If Gore got on base to lead off the 13th inning, then the Rockies would have clenched their everything just a little bit tighter, and it would have become a nauseous cat-and-mouse game that would have favored the Cubs. Gore is a runner who was seemingly created, Serpentor-style, from DNA extracted from Vince Coleman, Maury Wills, and Herb Washington, and the Cubs were an ill-advised swing from getting him on base and looking like the smartest team in the land. Every postseason team should have a Terrance Gore on the roster, just for this reason, and they would look like geniuses.

Until he has to swing a bat.

Gore had to swing a bat, he didn’t reach base, and it’s not a secret why. Baseball is hard. Really, really hard. It’s freaking hard to hit a Scott Oberg slider. It’s hard to take the 52nd major league plate appearance of your life with a season on the line and parse the difference between a slider just under the zone and a slider in the zone. It was an unfair ask of Gore, and it ended about how you would have expected.

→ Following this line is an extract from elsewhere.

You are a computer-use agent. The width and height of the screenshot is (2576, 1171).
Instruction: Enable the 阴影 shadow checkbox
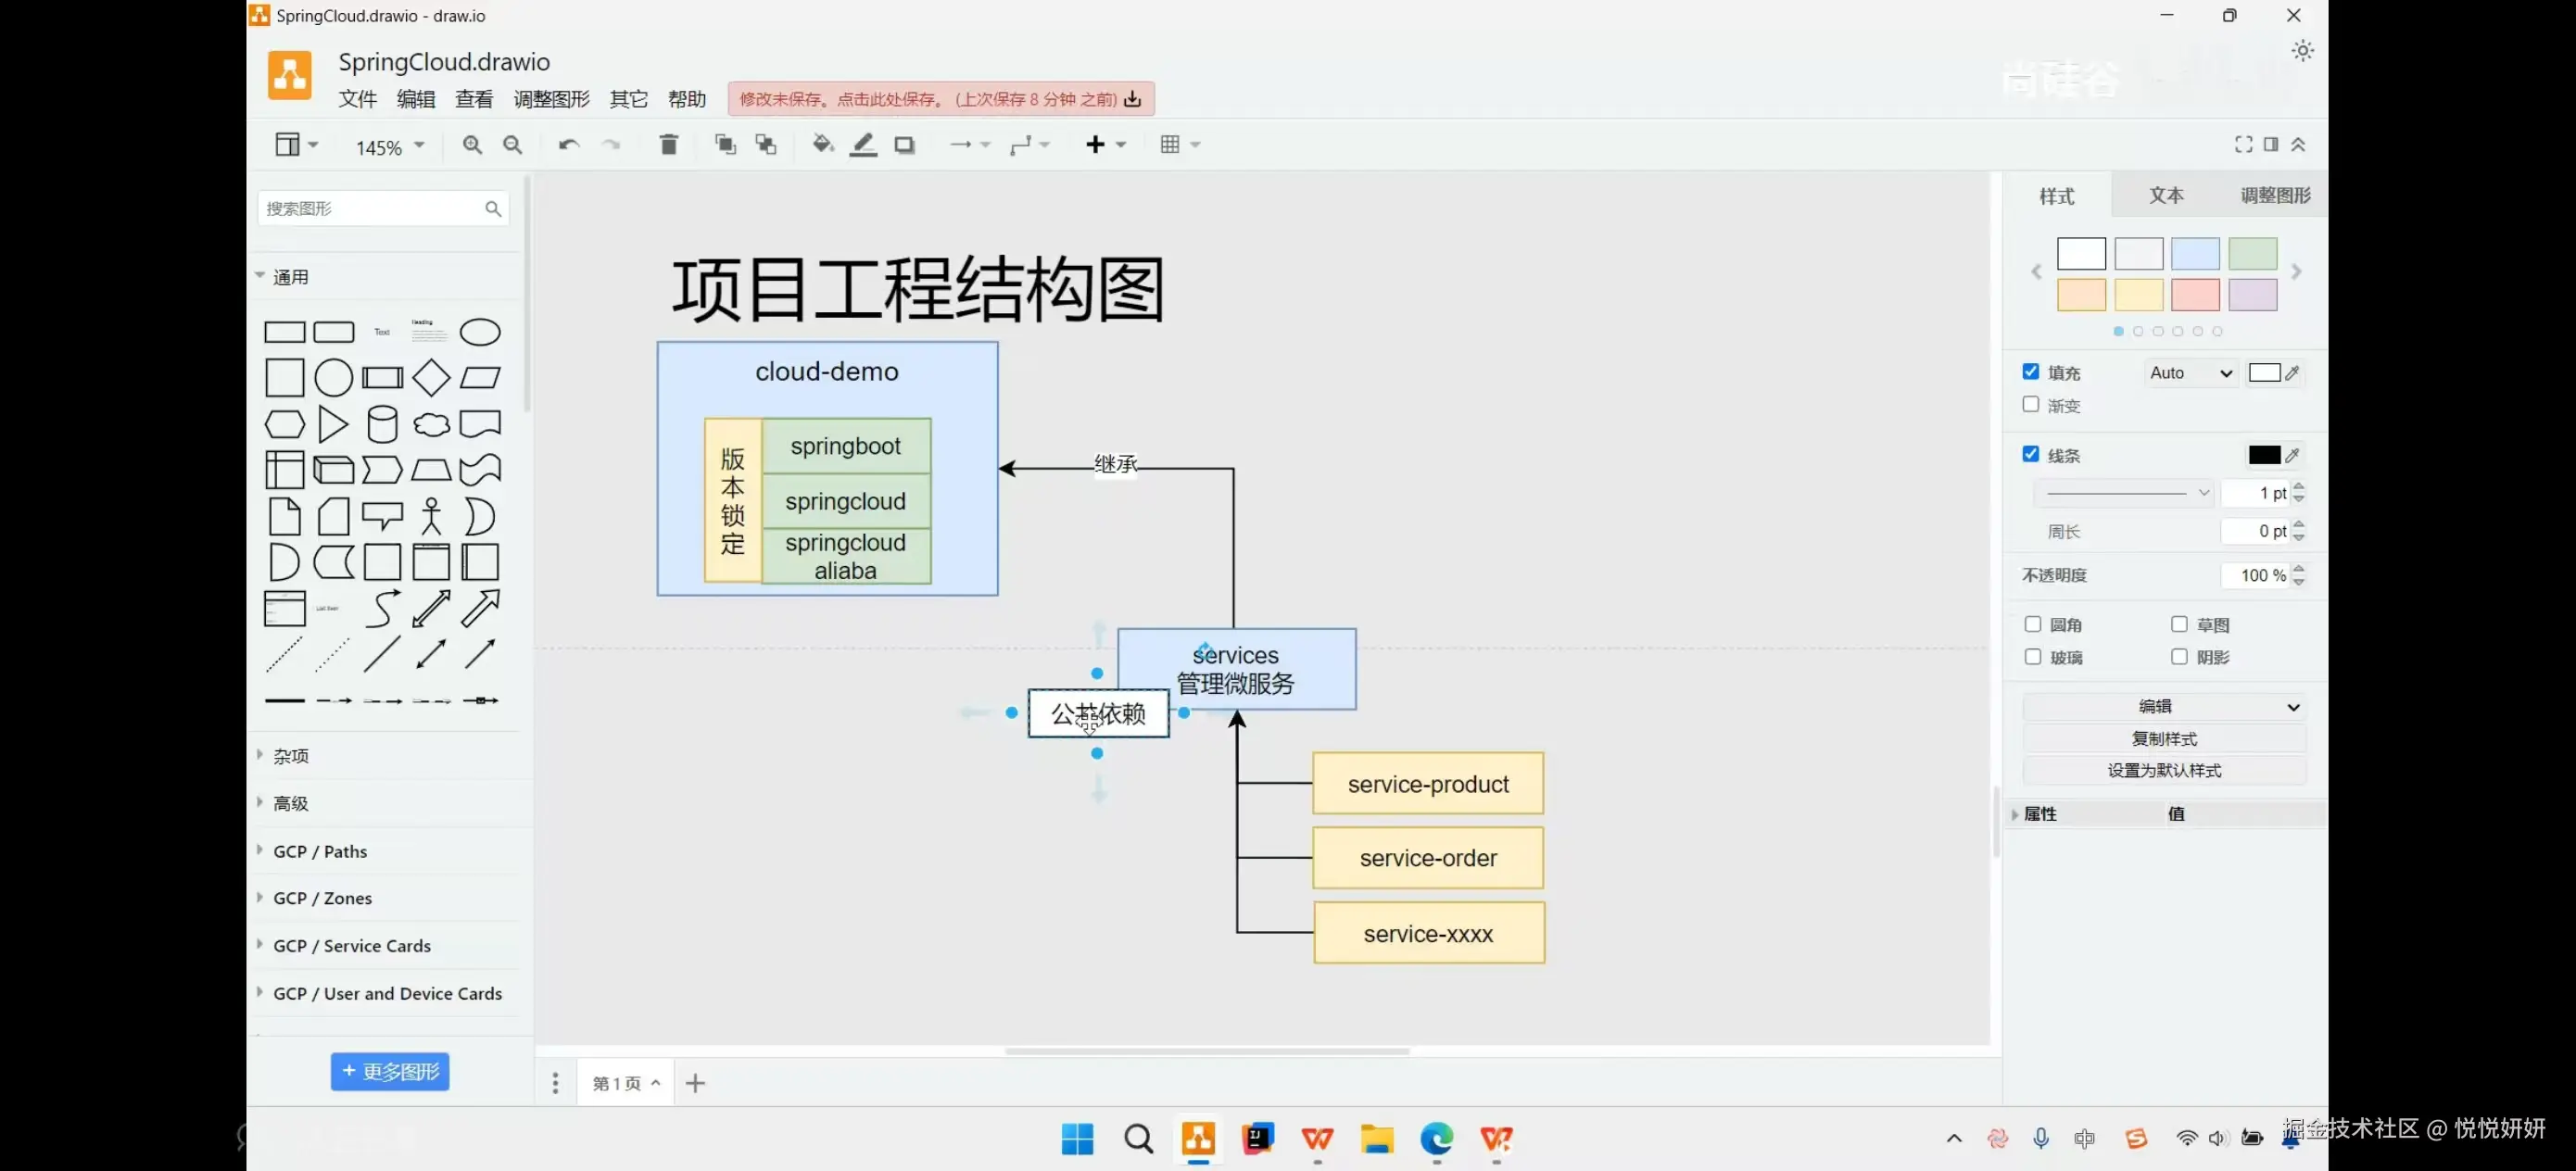(x=2179, y=657)
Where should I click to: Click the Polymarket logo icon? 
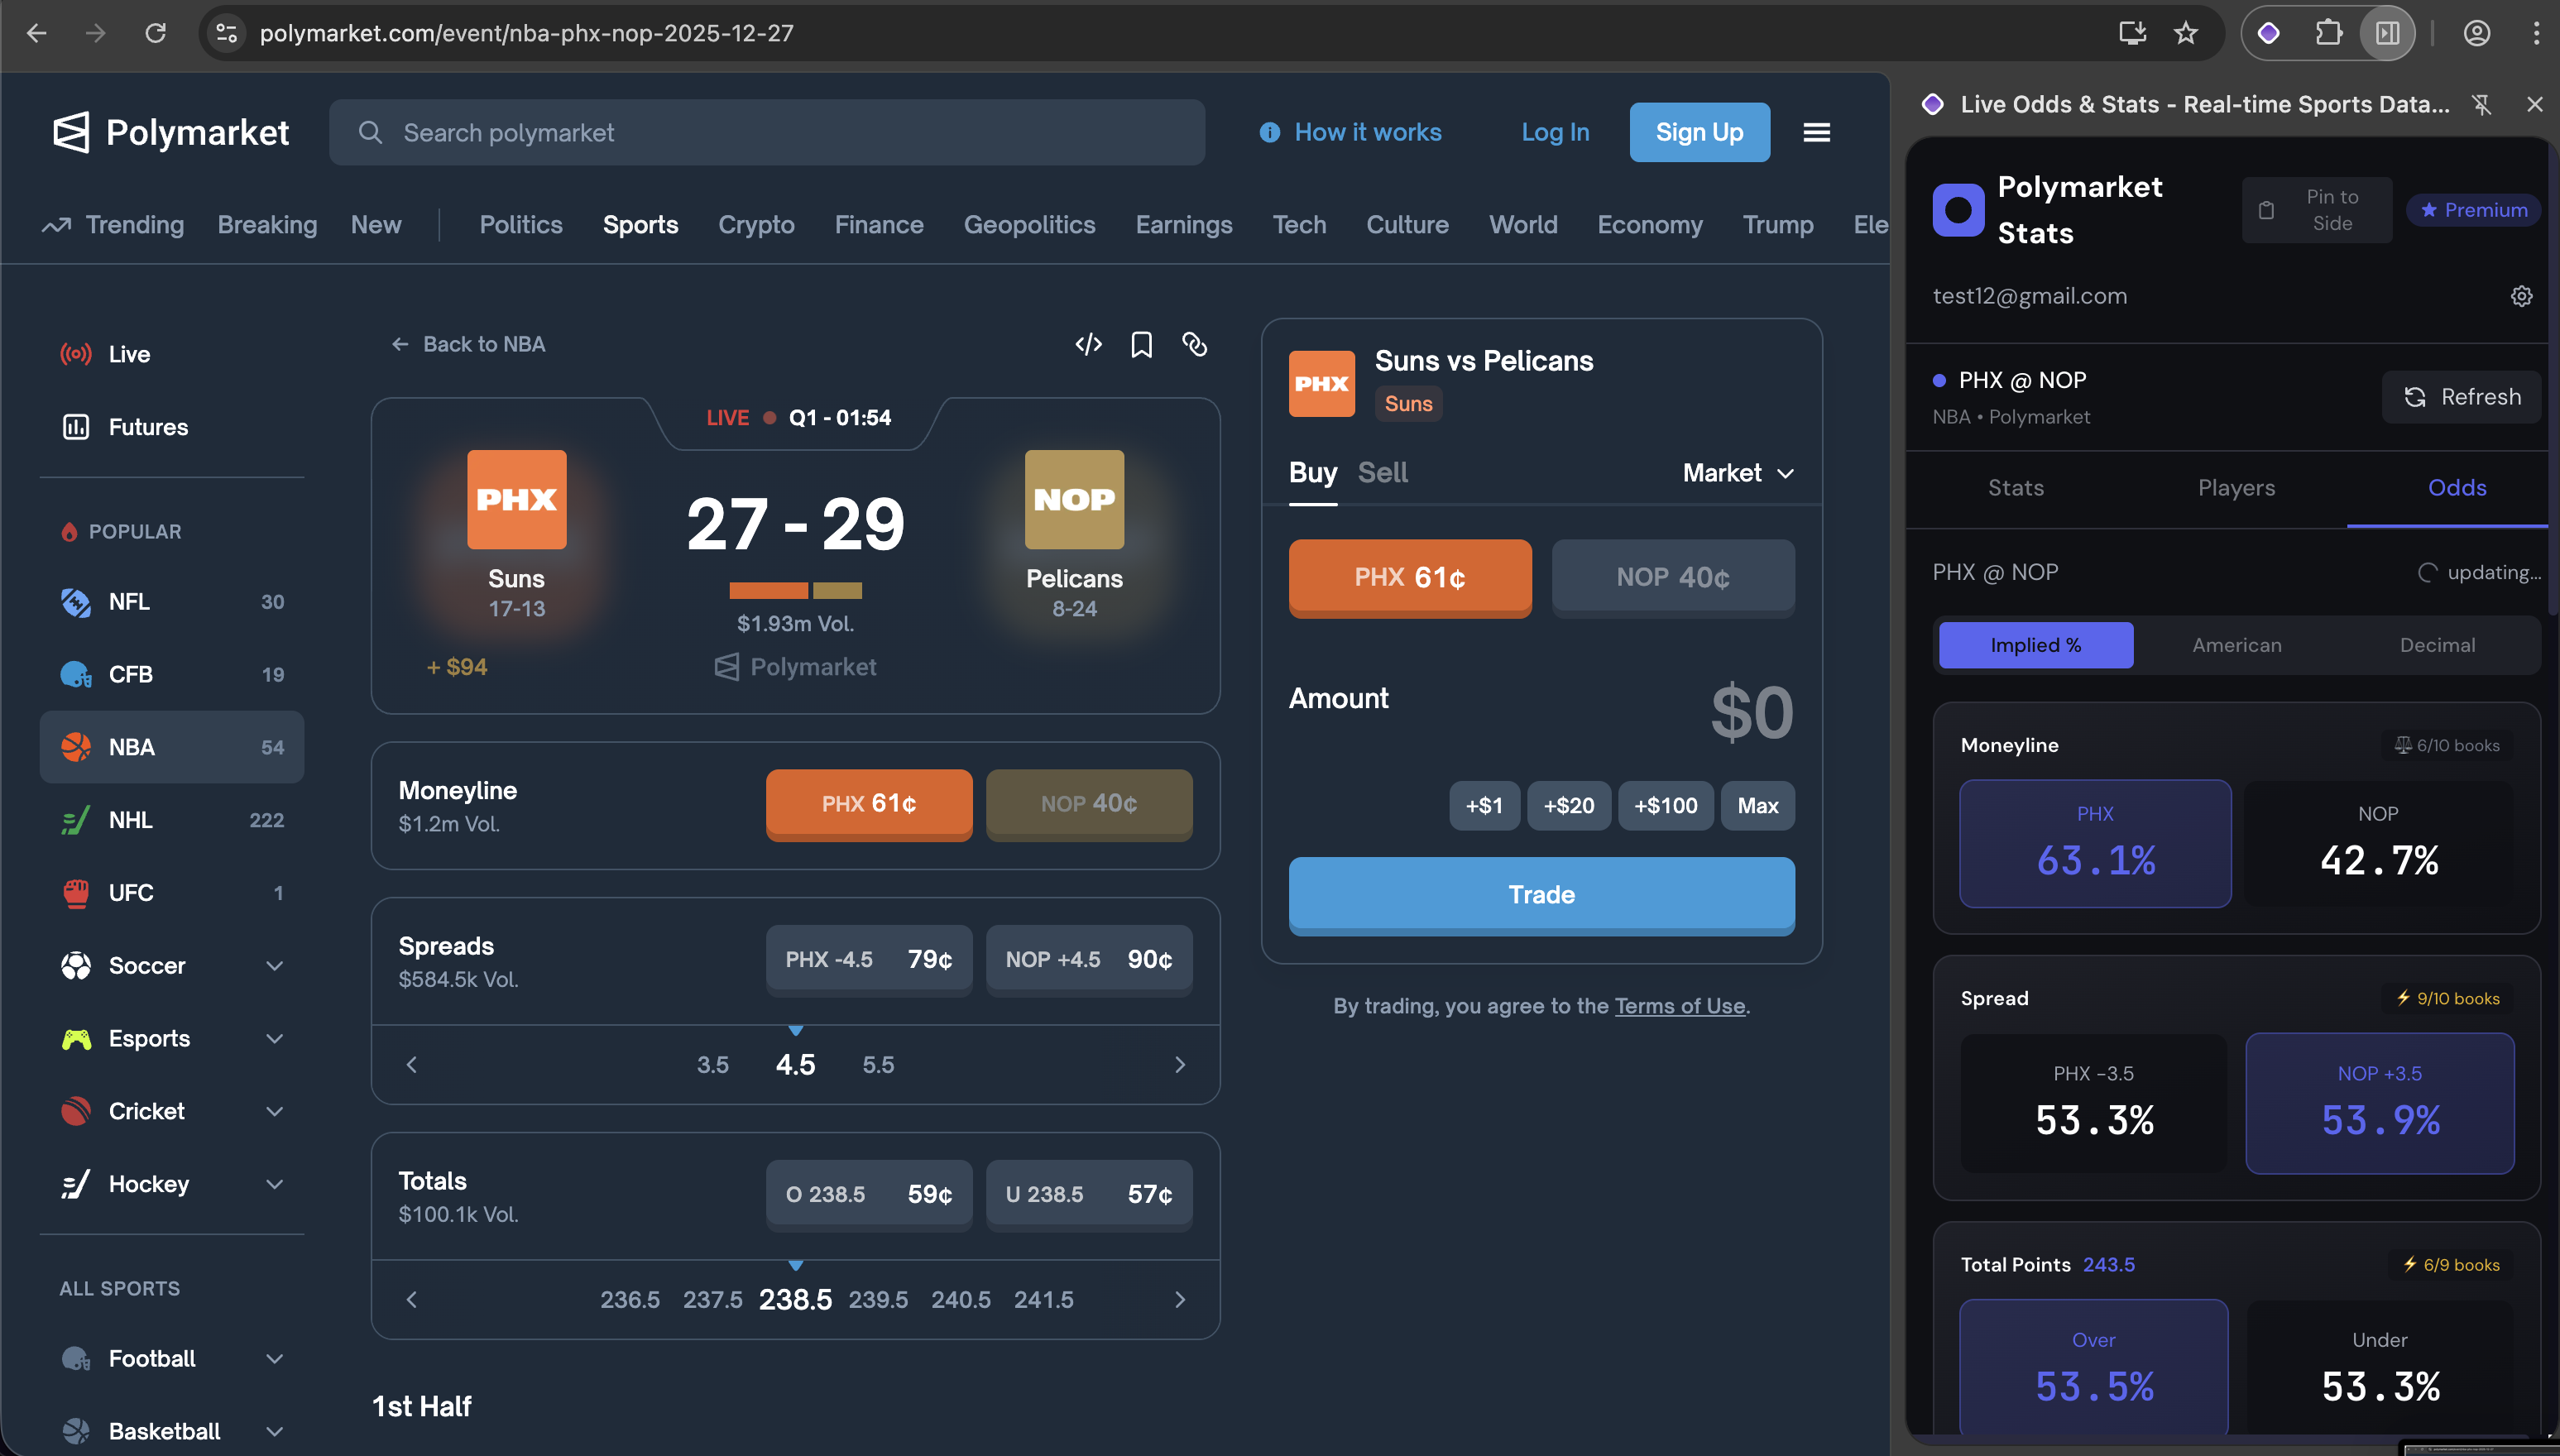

Twitter screamed at Gore for swinging, but that’s too reductive. Fellow speedster Dee Gordon walked nine times in 588 plate appearances this year, not because he was impatient, but because major league pitchers have enough skill to say, “I’m not dumb enough to walk this guy.” It’s what pitchers did with Juan Pierre before him. Gore was thinking strike, and he should have been. Honestly, it was Oberg who screwed up more by throwing anything outside of the strike zone, even if it was a good pitch.

Gore didn’t reach base because baseball is hard, and that’s a perfect reminder of what the postseason really is. It’s about angles and imperceptible advantages and moments in time. It’s about having that guy at the plate exactly at the right time, when it took about 47 different roster moves to get that guy on the roster in the first place. For just a few minutes, it looked like the Cubs had figured it out. They had the speedster, and they had tied the game because of his speedsing.

It almost worked.

And then he had to swing a bat.

Ned Yost deployed a nuclear Terrance Gore for the Royals and won two pennants with his help. The Cubs weren’t drunk when they figured they would try the same thing; it was an inspired decision. Now they look like dinguses with the benefit of hindsight, even though replacing Rizzo for Gore was the reason the game was tied in the first place. The right player at the right time became the wrong player at the wrong time.

Which means it looks like it’s time to dust this off again:

It’s taken me about four decades to realize that’s the entire postseason, summed up into a sentence: It’s a fine line between stupid and clever. The lefty-masher who doesn’t really have another skill, that third lefty in the bullpen, the September call-up who was blowing 100 mph ... these are all postseason tropes that get added to the roster at the last second because of someone’s wild hunch. Sometimes they work, and sometimes they don’t. It’s entertaining as all hell either way, and sometimes the three-inning reliever eats the bear, and sometimes the bear eats the three-inning reliever.

If we’re into baseball as entertainment, we should root for hunches like Gore to work. It’s fun as hell to watch Gore run around the bases. It was clever until it was stupid, but it nearly worked.

The Rockies are moving on because of boring things like “strong starting pitching” and “a lineup featuring talented hitters,” and the Cubs were eliminated because they scored one (1) run in 13 innings. For a brief moment, though, we all saw a peek of an alternate universe in which Terrance Gore took charge.

I would like the ability to live in that alternate universe from time to time, if that’s okay.

I would also like the ability to flip back to the regular universe, where teams employ talented, well-rounded players to play the cleanest and best baseball possible. Both realities are desirable, even if one seems more likely than the other.

Welcome to the postseason. It’s dumb as hell, unless it’s completely brilliant. Nothing makes sense, and everyone goes home too early, except for that one team.

I can’t believe we still have a whole month of this stuff.